-- DATA SECTION follows --

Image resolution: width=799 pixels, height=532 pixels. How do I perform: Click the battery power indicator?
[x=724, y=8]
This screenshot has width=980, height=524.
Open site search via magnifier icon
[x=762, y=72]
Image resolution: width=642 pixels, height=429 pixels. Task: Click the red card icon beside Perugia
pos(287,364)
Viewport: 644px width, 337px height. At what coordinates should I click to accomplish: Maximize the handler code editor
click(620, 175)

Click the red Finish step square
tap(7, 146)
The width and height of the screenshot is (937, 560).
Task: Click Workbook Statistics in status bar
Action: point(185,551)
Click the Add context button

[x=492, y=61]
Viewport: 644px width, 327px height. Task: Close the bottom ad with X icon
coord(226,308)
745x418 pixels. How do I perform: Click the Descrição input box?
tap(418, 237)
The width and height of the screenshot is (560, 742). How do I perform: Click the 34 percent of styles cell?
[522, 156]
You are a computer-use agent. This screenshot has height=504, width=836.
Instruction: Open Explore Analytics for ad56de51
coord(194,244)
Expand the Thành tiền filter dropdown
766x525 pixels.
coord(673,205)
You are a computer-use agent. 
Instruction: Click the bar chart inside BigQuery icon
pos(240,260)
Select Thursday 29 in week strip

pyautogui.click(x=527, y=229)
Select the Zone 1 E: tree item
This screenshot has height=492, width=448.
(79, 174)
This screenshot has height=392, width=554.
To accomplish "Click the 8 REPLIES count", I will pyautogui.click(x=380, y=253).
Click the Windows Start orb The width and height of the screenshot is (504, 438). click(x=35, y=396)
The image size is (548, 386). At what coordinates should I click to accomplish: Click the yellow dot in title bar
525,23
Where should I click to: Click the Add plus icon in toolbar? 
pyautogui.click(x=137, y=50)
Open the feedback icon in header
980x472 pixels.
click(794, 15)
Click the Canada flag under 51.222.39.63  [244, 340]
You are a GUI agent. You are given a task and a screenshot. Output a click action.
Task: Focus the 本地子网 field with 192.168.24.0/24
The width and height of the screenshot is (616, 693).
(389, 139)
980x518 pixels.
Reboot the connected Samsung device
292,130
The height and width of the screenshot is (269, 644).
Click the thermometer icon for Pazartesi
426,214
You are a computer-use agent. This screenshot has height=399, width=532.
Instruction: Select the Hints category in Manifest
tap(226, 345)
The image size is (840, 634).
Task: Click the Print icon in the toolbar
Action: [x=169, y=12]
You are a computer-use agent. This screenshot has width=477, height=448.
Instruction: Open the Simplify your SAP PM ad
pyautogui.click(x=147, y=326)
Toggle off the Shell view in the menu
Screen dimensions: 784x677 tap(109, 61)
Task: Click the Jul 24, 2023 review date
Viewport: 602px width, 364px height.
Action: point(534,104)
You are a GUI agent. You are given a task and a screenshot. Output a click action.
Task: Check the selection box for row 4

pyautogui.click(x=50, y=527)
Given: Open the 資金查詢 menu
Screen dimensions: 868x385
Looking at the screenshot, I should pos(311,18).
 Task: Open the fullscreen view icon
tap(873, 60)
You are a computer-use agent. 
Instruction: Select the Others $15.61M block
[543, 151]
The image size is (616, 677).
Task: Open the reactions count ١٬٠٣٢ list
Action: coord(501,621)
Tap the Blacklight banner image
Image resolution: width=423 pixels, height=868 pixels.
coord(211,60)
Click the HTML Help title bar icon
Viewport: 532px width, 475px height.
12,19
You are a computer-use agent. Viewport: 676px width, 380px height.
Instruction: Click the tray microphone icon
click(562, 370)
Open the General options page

-- DATA SECTION concluded --

(WORK TO BE COMPLETED) Begin with the line that contains "Click the HTML Help title bar icon" and quote each line after it exactly, stopping after the last line of the data.

(SOLUTION)
Click the HTML Help title bar icon
Viewport: 532px width, 475px height.
12,19
You are a computer-use agent. Viewport: 676px width, 380px height.
Instruction: Click the tray microphone icon
click(562, 370)
Open the General options page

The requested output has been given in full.